Pour avoir une tante anorexique, une mère diabétique (en syndrome métabolique), un frère obèse et pour avoir moi-même plusieurs problèmes de poids et d’alimentation (même s’ils ne sont pas graves en tant que tels), je peux vous garantir l’importance que revêt la psychologie dans tout ça. Manger ses émotions, ne pas arriver à se contrôler, subir des phénomènes tantôt proches de la dépendance, tantôt proches de la boulimie (sans la phase de “soulagement” du corps ; seulement l’hyperphagie, le “binge-eating”), en souffrir énormément (pensez seulement à toutes les pressions sociales vers la minceur extrême conçue comme beauté)…
Et vous voulez en rajouter une couche sur ces gens-là, dont la souffrance est pourtant si réelle et tangible, en les accusant et les pointant du doigt, en les trouvant répugnants et honteux ? C’est pas comme ça que vous allez les aider…
C’est donc avec une sensibilité sûrement excessive que j’aborde personnellement toutes les questions se rapportant à l’obésité.
D’ailleurs, le projet de recherche que j’accomplis moi-même cet été porte justement sur l’obésité, l’inflammation, l’athérosclérose et le diabète.

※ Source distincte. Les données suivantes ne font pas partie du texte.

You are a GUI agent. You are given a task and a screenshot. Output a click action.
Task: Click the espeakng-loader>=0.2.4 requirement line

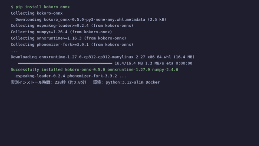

En recherche, il est d’usage de lire de nombreux articles scientifiques ainsi que des thèses d’autres étudiants. Eh bien, laissez-moi vous dire que plus d’une fois mes yeux se sont remplis d’eau à la lecture de ces textes pourtant bien neutres et factuels…

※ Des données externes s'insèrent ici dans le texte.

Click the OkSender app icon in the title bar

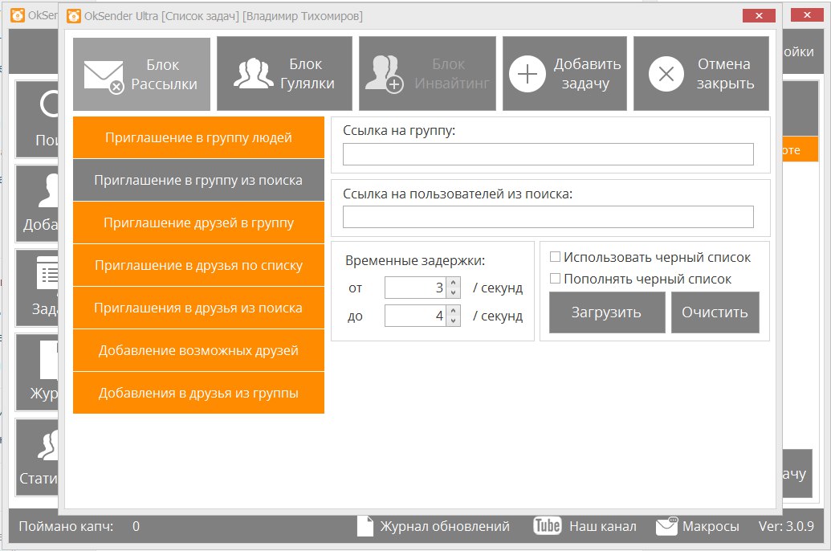(73, 16)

Chose certaine, j’ai l’impression que la fourchette de la normalité est bien étroite, qu’on a tellement vite fait d’avoir un comportement alimentaire malsain. Mes meilleures amies ne sont pas loin d’être anorexiques, avec leur IMC à 17, même si elles s’en défendent bien. Et les top-modèles qui continuent d’être toujours de plus en plus maigres, de plus en plus loin de la réalité. Et les sites pro-anorexie qui pullulent sur Internet… La psychologie, en matière de poids, est vraiment indéniable.